__Passage given__:
+ + + + +

Hear from the Apostle Paul writing to Pastor Timothy:
I hope to come to you soon, but I am writing these things to you so that, if I delay, you may know how one ought to behave in the household of God, which is the church of the living God, a pillar and buttress of the truth.
Because the Church of the Living God is the Household of God, we come under the Head of the Households specific regulations for His Holy Worship.
God must be Worshipped in God’s Ways. Practically speaking this is what this principle means. Whatever we have on our order of service as an element of worship we must ask: Where has God commanded that we do these things when we gather as the church for Holy Worship? Whatever is not commanded, is forbidden, in the Holy Worship of God.
If we include a time of dancing, movies, and painting in our Holy Worship, God says to us: Where have I required this of you? And we are guilty of the same sins as Nadab and Abihu. However, when we are not gathered for Holy Worship, dancing, movies, and painting are all good, beautiful, and God-honoring things to do as part of His good creation. But when we come to Worship we move from the realm of ordinary life, to holy and sacred ground.
I need to make one qualification. When we speak of the Order of Service being Regulated by God’s Commandments, we are speaking about how every element or part of worship must be commanded, not necessarily every circumstance or cultural expression. This means that God requires the preaching of his Word: but He doesn’t specify the size of the Pulpit. This means that God requires the Congregation to Assemble, but He does’t specify whether we use chairs or pews. This means that God requires that we worship in song, but He doesn’t specify whether we need to use instruments or not. These circumstances are left free for us to wisely discern, insofar as we are keeping the elements of worship regulated by God’s Holy Word for God’s Holy Worship.
The Lord said this to Israel of old: “When you come to appear before me, who has required [this of you]?” (Isa. 1:12). So too does he say to the Church: “When you come to appear before me, who has required [this of you]?
We must have the fear of God in our worship of God—so that if God were to appear and ask ‘who has required this [of you], we can confidently respond—because Lord, you have required this of us, and we go no farther than that.
This takes us to the explanation of the commandment in more specific details:
Q55. What is required in the second commandment? A55. The second commandment requireth the receiving, observing, and keeping pure and entire all such religious worship and ordinances, as God hath appointed in his word (Deut. 32:46; Mt. 23:20; Acts 2:42).
Q55. What is required in the second commandment? A55. The second commandment requireth the receiving, observing, and keeping pure and entire all such religious worship and ordinances, as God hath appointed in his word (Deut. 32:46; Mt. 23:20; Acts 2:42).

+ + + + +

__What to work on__:
1. In the passage on worship and the second commandment, whose sins are people guilty of if they add dancing, movies, and painting to Holy Worship?
2. Continue the passage on worship and the second commandment, starting after its final sentence.

__Recorded data__:
+ + + + +

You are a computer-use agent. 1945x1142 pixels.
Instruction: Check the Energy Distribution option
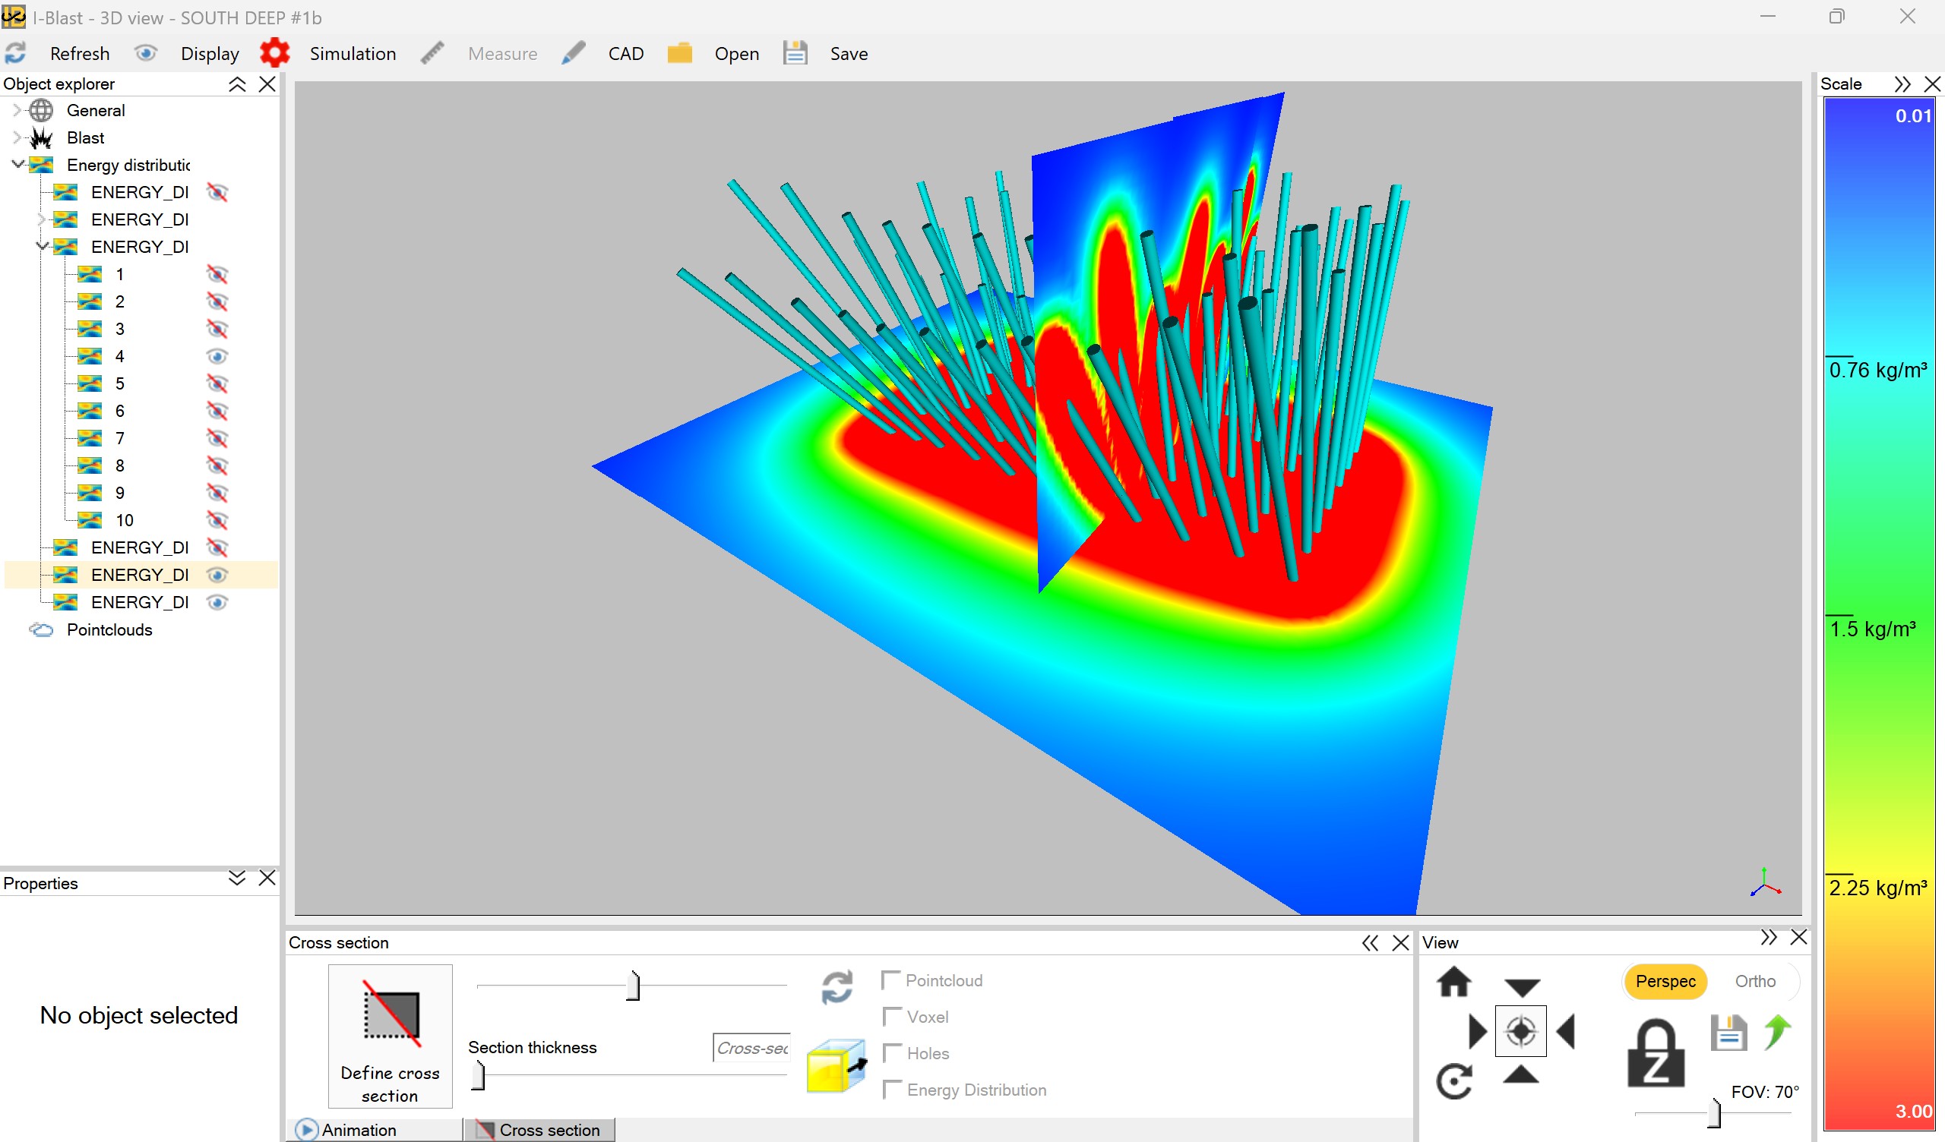point(893,1090)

+ + + + +

__The answers__:
1. Nadab and Abihu.

2.
he said to them, “Take to heart all the words by which I am warning you today, that you may command them to your children, that they may be careful to do all the words of this law.
When God gives commandments, as his creatures, and as his children, we are required to keep them absolutely pure, without tampering with them, but seeking to honour them, love them, cherish them, obey them, and delight in them. Like the Psalmist of old we ought to pray:
English Standard Version Psalm 119
111 Your testimonies are my heritage forever,
for they are the joy of my heart.
112 I incline my heart to perform your statutes
forever, to the end.
Oh God help us to cherish your law and commandments and ordinances of worship. Make them the joy of our hearts. Direct our hearts and empower them that we would perform your statues, not veering to the left or to the right, but keep us perfectly in your will, forever, to the end.
This means that we are required to positively receive and observe all of God’s ways of worship—and that we are to negatively flee from anything less. We are to keep the law, and we are to flee from sin.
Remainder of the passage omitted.